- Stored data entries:
::::

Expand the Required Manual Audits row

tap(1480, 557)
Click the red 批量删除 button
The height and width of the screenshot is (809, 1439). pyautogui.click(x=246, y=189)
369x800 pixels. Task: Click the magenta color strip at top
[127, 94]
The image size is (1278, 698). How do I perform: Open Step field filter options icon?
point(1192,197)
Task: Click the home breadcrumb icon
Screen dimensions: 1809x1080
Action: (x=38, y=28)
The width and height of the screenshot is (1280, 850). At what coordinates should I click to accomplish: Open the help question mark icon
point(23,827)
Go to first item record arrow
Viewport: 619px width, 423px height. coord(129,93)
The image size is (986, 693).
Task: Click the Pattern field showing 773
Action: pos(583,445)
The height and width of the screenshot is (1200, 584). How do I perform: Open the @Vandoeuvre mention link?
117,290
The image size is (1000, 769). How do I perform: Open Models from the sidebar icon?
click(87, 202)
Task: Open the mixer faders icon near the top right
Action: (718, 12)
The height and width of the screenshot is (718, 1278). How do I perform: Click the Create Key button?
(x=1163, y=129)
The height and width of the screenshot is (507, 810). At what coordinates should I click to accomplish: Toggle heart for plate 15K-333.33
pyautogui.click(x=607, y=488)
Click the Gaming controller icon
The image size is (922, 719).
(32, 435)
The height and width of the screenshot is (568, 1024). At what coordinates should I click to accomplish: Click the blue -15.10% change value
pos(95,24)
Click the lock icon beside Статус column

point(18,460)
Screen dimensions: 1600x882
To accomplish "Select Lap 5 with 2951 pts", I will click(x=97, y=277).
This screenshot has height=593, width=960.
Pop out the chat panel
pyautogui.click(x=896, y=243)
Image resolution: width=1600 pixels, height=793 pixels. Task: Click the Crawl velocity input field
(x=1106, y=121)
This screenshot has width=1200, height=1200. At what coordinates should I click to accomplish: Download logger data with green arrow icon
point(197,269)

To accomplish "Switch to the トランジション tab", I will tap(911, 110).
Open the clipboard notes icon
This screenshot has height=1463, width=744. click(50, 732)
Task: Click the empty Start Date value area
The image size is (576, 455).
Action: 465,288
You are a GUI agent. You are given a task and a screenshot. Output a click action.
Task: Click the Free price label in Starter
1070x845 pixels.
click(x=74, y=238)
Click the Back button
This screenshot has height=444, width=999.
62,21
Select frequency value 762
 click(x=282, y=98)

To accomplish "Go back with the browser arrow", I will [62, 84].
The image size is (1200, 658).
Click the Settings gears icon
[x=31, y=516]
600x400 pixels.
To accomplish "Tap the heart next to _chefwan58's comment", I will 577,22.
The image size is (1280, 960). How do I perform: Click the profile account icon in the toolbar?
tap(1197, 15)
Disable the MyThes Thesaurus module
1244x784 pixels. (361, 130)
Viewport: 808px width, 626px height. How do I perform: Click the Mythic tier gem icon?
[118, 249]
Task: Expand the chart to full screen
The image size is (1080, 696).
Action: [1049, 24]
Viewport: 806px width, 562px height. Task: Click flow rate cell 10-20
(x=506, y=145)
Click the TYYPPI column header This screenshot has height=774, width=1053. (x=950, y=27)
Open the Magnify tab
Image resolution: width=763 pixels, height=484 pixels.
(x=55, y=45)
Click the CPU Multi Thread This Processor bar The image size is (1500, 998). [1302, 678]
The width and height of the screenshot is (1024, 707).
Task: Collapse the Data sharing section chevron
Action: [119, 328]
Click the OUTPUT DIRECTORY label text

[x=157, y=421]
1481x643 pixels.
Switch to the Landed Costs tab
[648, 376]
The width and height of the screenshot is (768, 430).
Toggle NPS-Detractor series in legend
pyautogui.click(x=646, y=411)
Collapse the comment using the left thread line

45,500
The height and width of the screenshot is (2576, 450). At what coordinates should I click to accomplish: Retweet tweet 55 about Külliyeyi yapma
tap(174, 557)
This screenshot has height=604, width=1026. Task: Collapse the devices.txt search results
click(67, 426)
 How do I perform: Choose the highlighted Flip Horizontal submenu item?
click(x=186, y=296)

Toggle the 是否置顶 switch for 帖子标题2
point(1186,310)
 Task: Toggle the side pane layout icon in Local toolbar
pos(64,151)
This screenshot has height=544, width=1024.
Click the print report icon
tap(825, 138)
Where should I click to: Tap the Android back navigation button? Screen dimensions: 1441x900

::::

- Task requirements: Among the lines in the data above, find those containing "will" and give only how many there are.

- Answer space: 4